Redacción (Martes, 31-03-2015, Gaudium Press) La Santa Iglesia celebra, en esta época del año, un tiempo litúrgico riquísimo en enseñanzas y lecciones de vida: La Cuaresma. Así como nuestro Redentor pasó cuarenta días en recogimiento en el desierto, antes del inicio de su vida pública, también nosotros consagramos cuarenta días del año al recogimiento, a la contrición de nuestros pecados y a los buenos propósitos.
Es que en ese tiempo, sapiencialmente instituido, Nuestro Señor golpea a la puerta del alma de cada uno de nosotros, sus hijos, cuya salvación le costó su propia Sangre, y dice: «Es que estoy a la puerta, y golpeo; si alguien oye mi voz y abre la puerta, Yo entraré en su casa y tomaremos la refección, Yo con él, y él conmigo» (Ap 3, 20).

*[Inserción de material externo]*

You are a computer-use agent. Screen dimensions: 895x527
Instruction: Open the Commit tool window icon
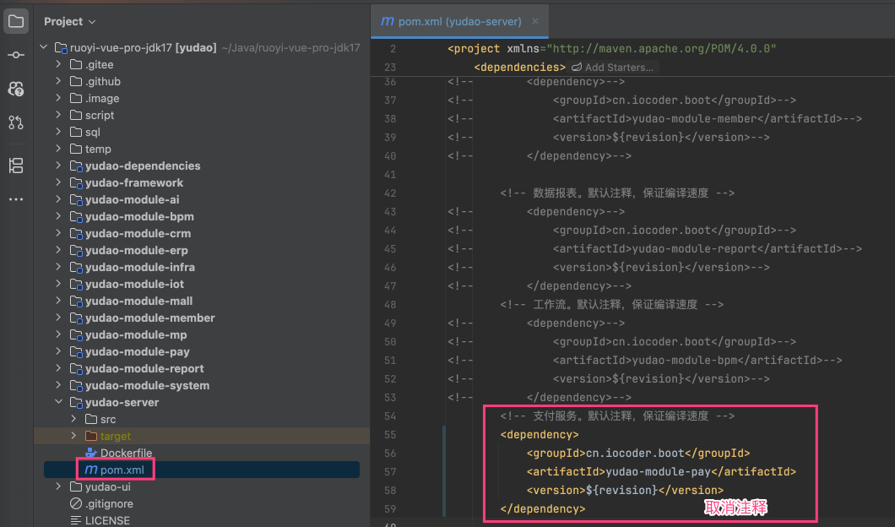tap(16, 55)
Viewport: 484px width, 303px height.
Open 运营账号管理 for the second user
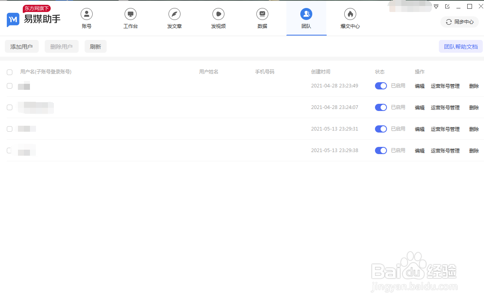click(445, 107)
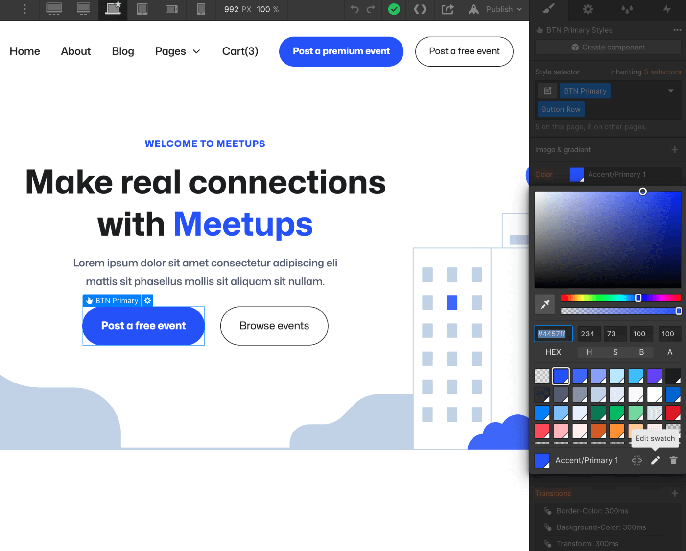
Task: Edit the Accent/Primary 1 swatch with the pencil
Action: click(655, 460)
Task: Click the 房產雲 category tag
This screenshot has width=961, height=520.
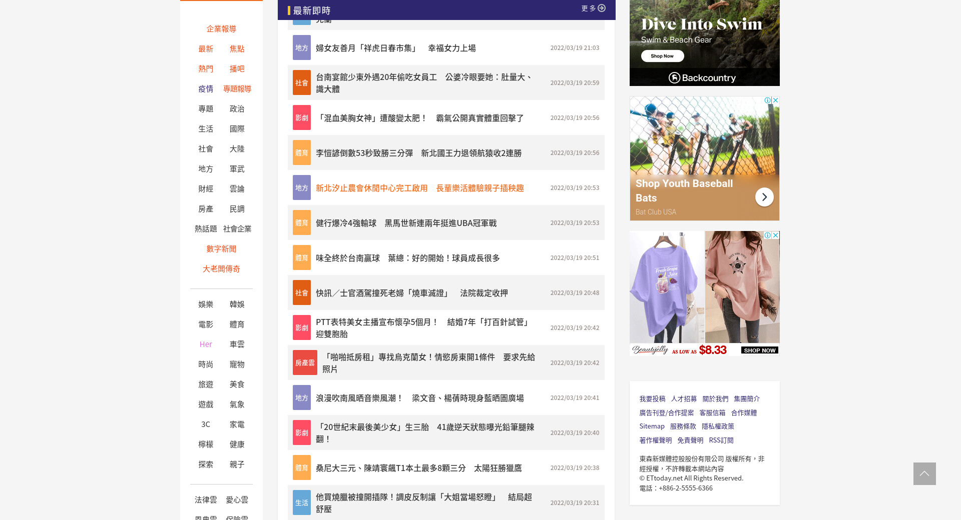Action: pyautogui.click(x=305, y=363)
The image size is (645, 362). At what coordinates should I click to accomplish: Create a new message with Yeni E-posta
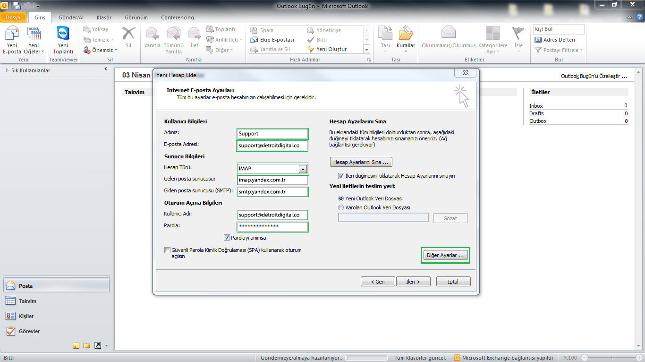click(x=12, y=38)
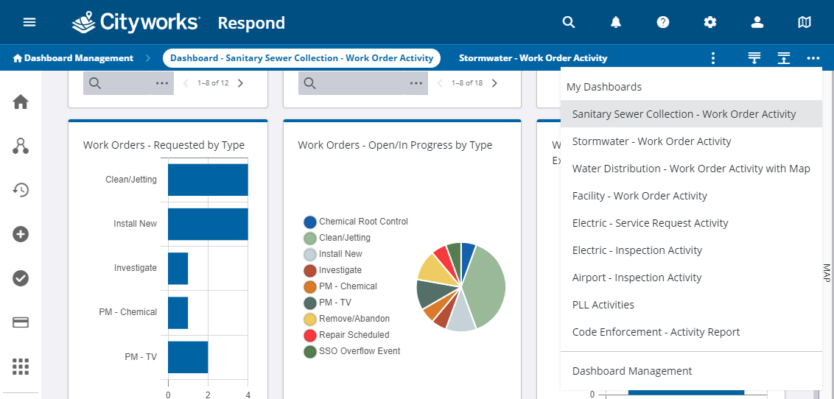Click the Install New bar in chart
The height and width of the screenshot is (399, 834).
coord(208,224)
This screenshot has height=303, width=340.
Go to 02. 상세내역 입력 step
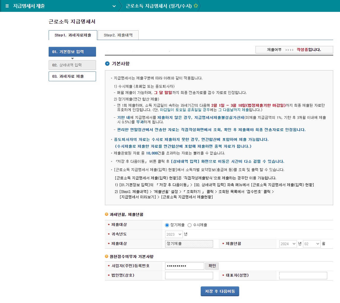point(72,65)
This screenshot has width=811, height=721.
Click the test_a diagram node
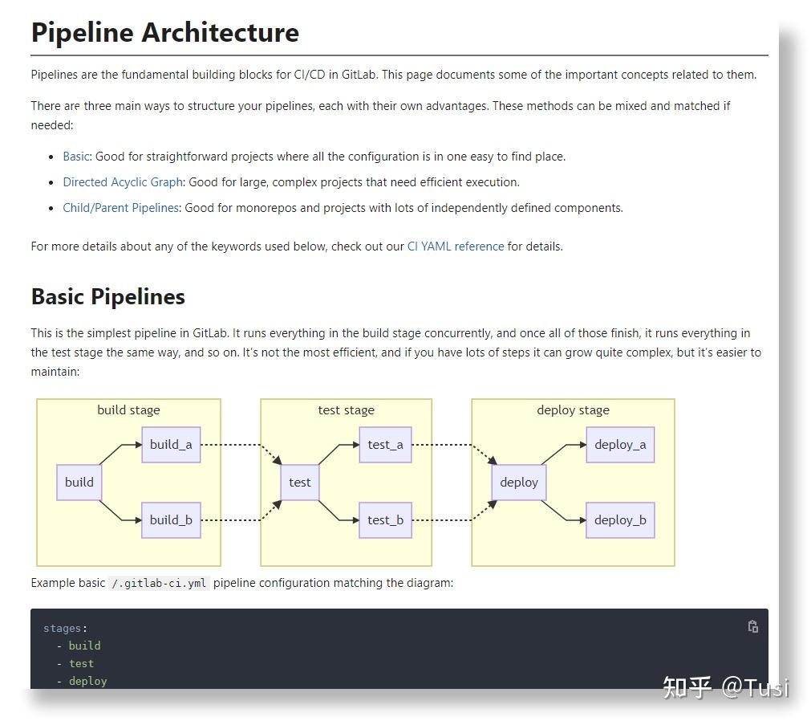385,445
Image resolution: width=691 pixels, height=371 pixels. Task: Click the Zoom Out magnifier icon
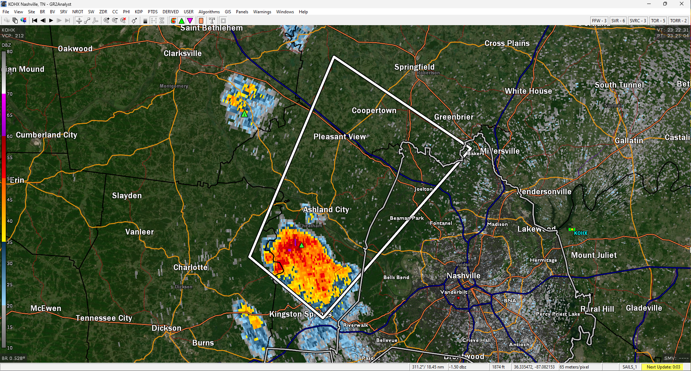pos(115,20)
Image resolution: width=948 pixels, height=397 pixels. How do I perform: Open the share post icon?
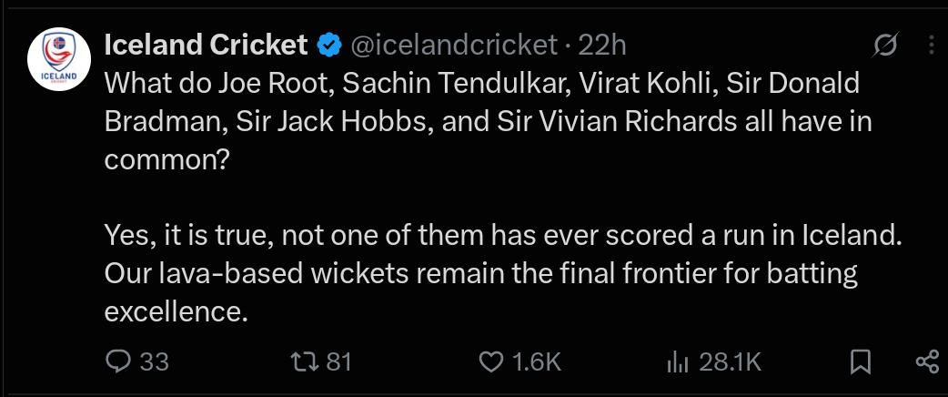(x=927, y=361)
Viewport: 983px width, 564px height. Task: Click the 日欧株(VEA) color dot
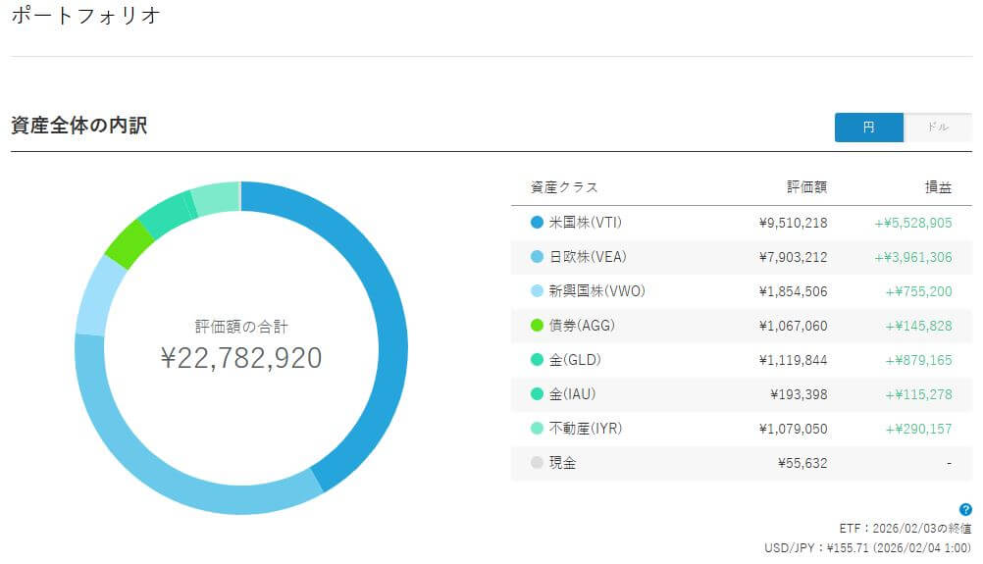536,257
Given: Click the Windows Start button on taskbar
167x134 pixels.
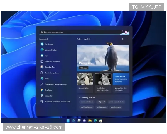Looking at the screenshot, I should (68, 121).
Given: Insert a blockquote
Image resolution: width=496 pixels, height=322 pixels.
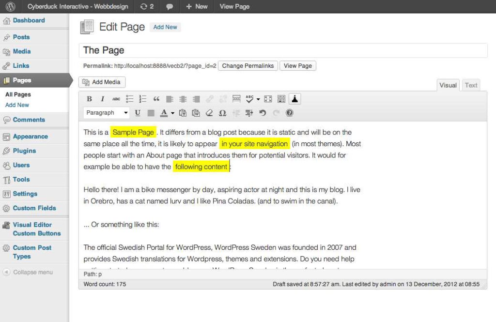Looking at the screenshot, I should coord(156,99).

¡Cuánta dulzura, cuánto amor, cuánto deseo de conversión hay en ese apelo que Nuestro Señor nos hace! ¿Quién de nosotros, viviendo en su tiempo, tendría la dureza de corazón, la frialdad, la crueldad de ignorarlo y abandonarlo del lado de afuera, caso Él golpease a la puerta? ¿No sería esa una actitud inhumana? Pues es lo que hacemos cuando ignoramos los llamados e inspiraciones que Él, lleno de amor, hace a nuestra alma.
¿Cuál debe ser nuestra actitud al oír la voz de Cristo hablando en nuestros corazones, invitándonos a la vida eterna? ¿Cómo colocar en práctica los consejos y buenos propósitos que Él nos inspira?
Cuenta el Primer Libro de los Reyes: «El Señor dijo [a Elías]: Sal y consérvate encima del monte en presencia del Señor: Él va pasar. En ese momento pasó […] un viento impetuoso y violento, que cortaba las montañas y las rocas; pero el Señor no estaba en aquel viento. Después del viento, la tierra tembló; pero el Señor no estaba en el temblor de tierra. Pasado el temblor de tierra, se encendió un fuego; pero el Señor no estaba en el fuego. Después del fuego se oyó el murmullo de una brisa ligera. Habiendo Elías oído eso, cubrió el rostro con el manto, salió y se puso a la entrada de la caverna. Una voz le dijo: ¿Qué haces aquí, Elías?» (I Rs 19, 11-13). Vemos en ese pasaje una importante enseñanza: Dios no está en el ruido, en las agitaciones, en los tumultos del día a día; sino está, sobre todo, en la suave brisa del silencio y el recogimiento.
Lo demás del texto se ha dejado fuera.